### HOW TO COMPLETE THIS TASK
Write out exactly the lines below that run from the one containing "mila (476, 1565)" through the one containing "Tips Lulus Ujian JPJ 2026 (207, 1727)", both included, with no other lines.

### GIVEN DATA
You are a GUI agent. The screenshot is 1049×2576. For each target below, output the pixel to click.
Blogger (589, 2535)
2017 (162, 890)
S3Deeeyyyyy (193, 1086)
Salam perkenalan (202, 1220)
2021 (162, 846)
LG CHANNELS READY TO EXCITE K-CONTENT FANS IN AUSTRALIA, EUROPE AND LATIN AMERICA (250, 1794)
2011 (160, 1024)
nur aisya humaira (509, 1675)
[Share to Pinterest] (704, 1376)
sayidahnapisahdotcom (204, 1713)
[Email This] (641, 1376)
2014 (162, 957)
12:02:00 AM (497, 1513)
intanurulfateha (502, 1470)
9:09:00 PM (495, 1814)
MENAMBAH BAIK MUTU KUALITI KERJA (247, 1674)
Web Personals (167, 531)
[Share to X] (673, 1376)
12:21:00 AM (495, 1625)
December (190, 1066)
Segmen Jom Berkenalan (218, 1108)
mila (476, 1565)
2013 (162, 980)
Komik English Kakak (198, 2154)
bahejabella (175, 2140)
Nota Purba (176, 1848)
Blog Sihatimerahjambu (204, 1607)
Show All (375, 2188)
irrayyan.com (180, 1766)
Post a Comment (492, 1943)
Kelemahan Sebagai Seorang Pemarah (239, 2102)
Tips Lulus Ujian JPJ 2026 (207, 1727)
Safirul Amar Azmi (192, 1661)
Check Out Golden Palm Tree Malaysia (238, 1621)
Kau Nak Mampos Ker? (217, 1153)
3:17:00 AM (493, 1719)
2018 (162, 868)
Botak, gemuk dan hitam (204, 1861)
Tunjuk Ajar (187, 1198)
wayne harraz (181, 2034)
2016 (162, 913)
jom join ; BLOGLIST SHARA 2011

### TASK RESULT
mila (476, 1565)
2013 (162, 980)
Komik English Kakak (198, 2154)
bahejabella (175, 2140)
Nota Purba (176, 1848)
Blog Sihatimerahjambu (204, 1607)
Show All (375, 2188)
irrayyan.com (180, 1766)
Post a Comment (492, 1943)
Kelemahan Sebagai Seorang Pemarah (239, 2102)
Tips Lulus Ujian JPJ 2026 (207, 1727)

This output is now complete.